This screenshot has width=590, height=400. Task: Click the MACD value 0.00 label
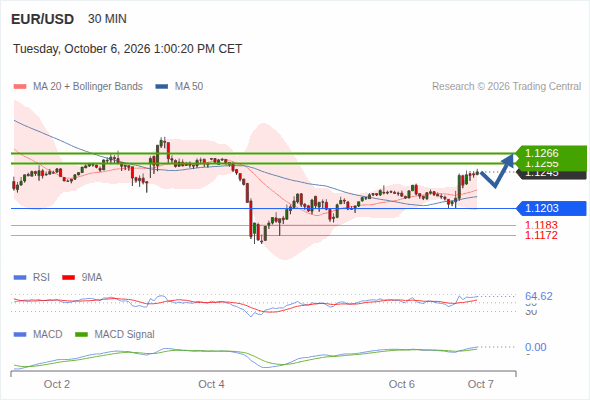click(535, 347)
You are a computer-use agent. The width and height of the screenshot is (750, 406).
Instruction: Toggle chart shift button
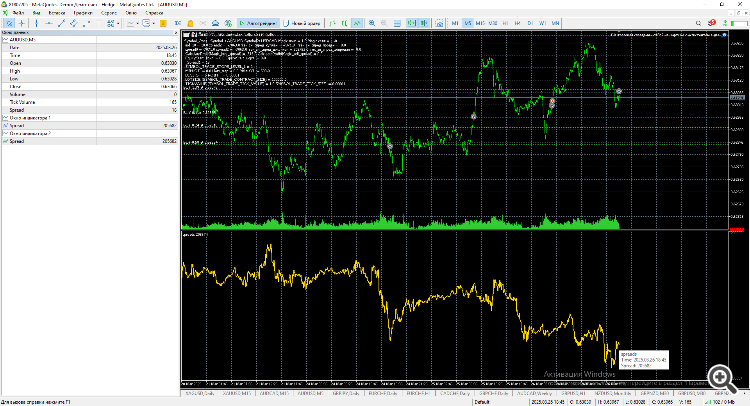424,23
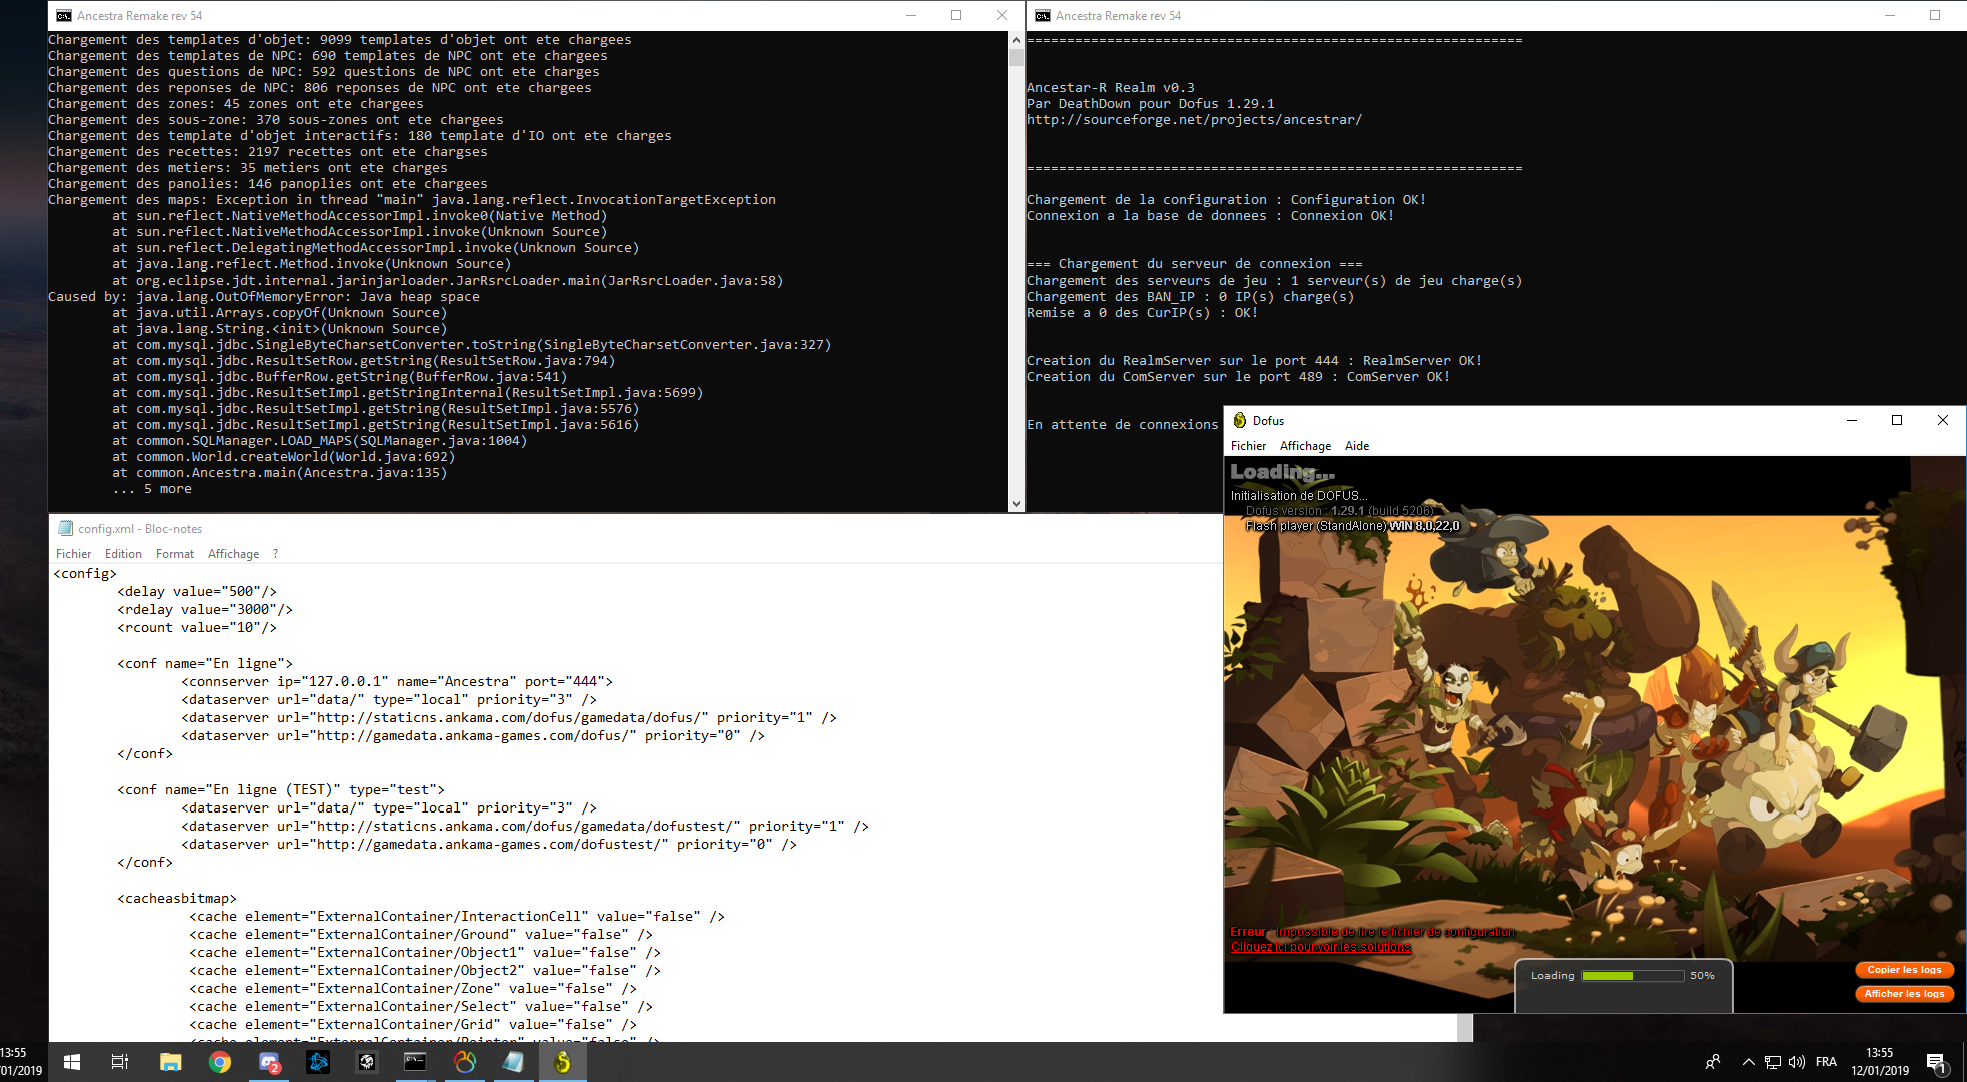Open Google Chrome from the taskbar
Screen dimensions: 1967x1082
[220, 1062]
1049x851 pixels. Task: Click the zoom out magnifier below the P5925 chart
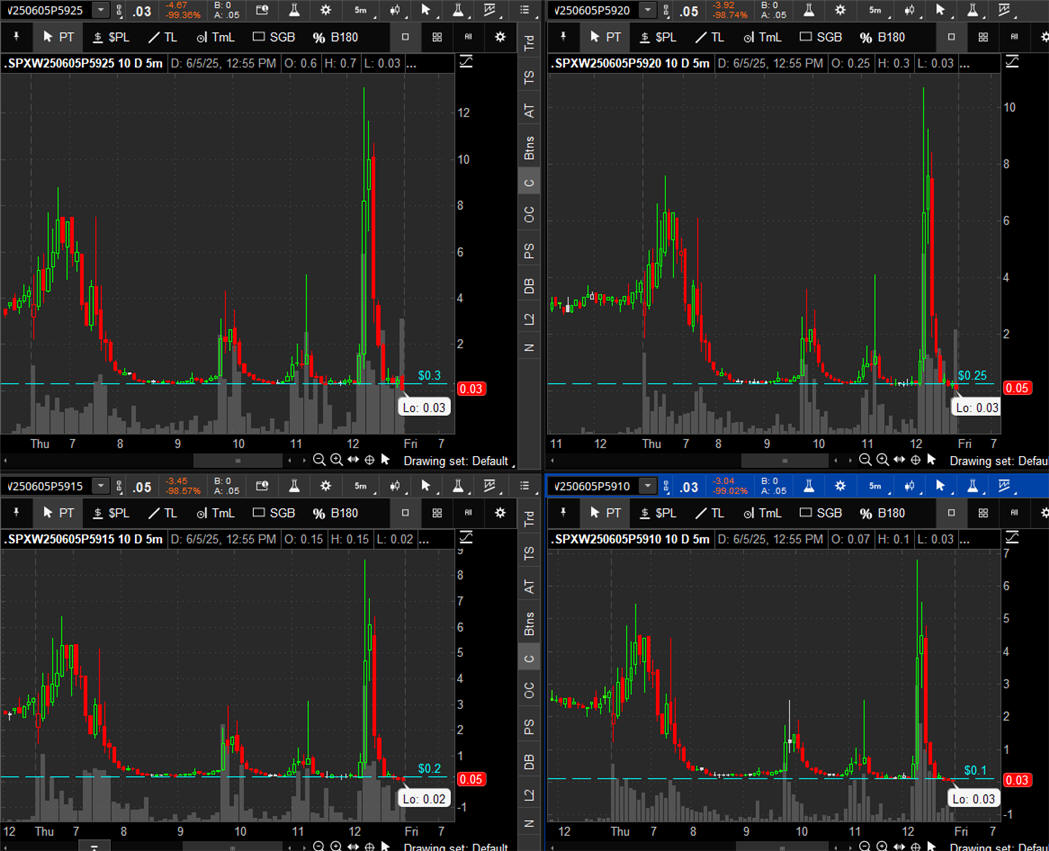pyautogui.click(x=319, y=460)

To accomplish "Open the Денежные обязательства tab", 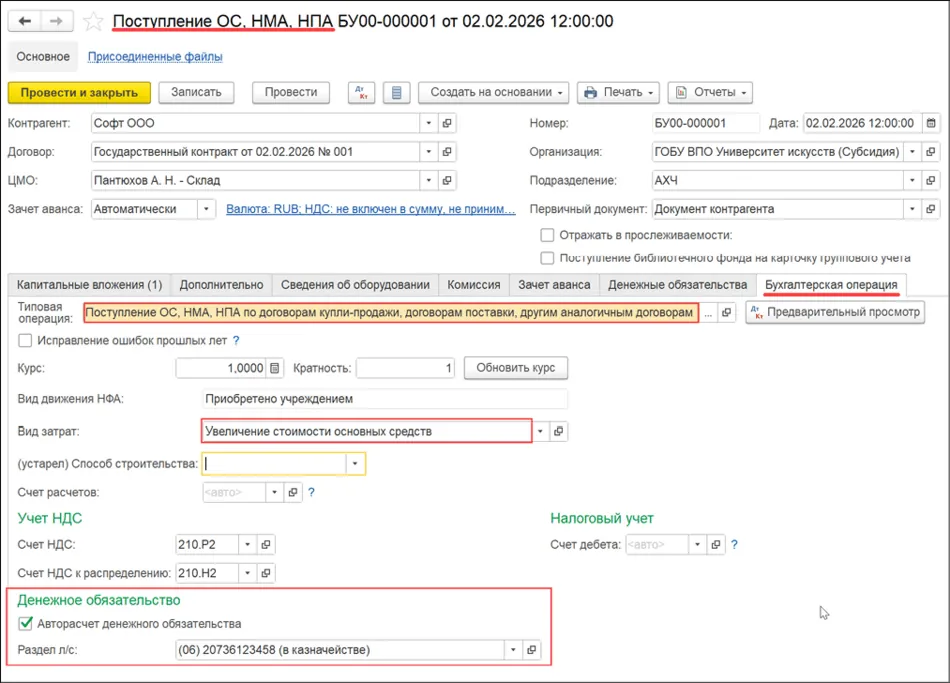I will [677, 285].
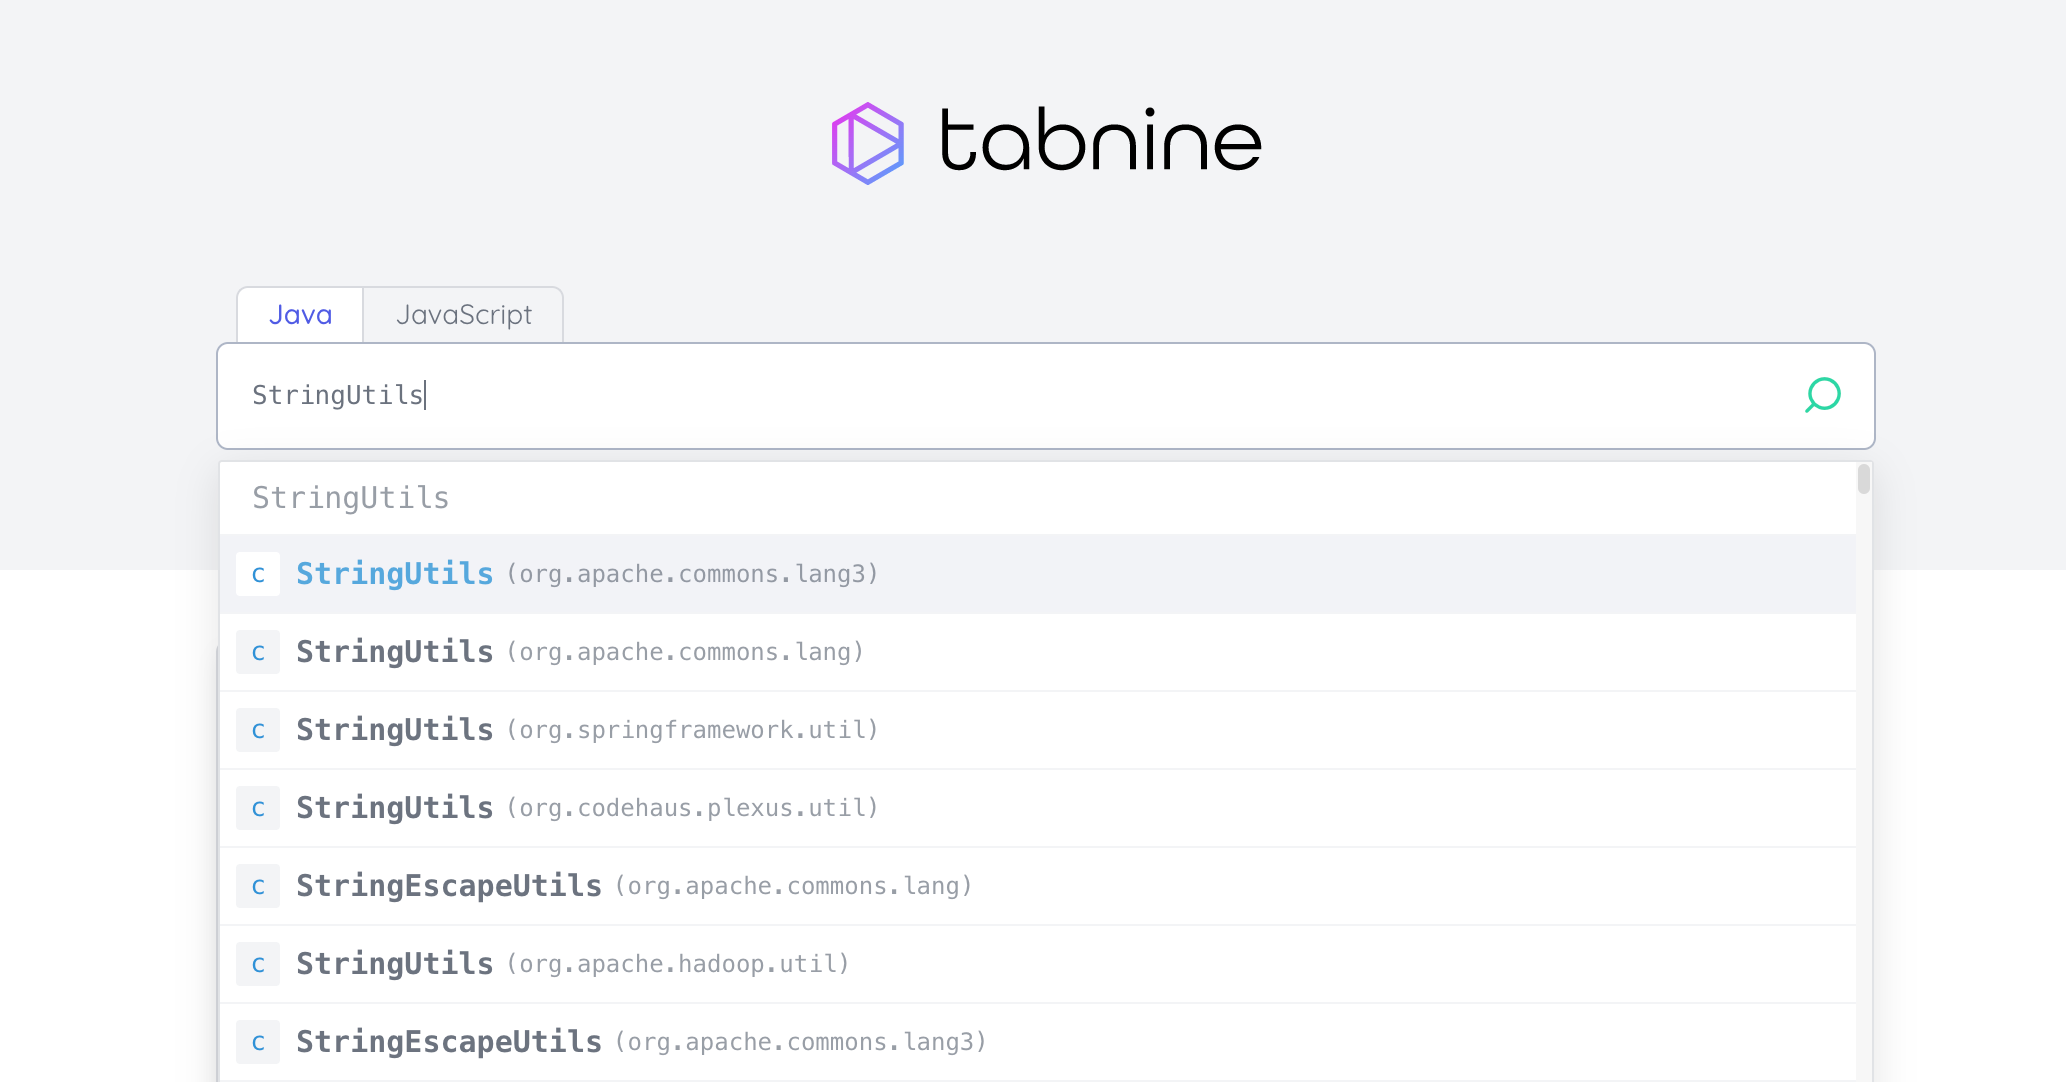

:::

THE EXERCISE> Copy out every line above that includes the word "height".

EXERCISE RESULT>
This screenshot has width=590, height=400. Task: Click the MACD value 0.00 label
You are a computer-use agent. The width and height of the screenshot is (750, 406).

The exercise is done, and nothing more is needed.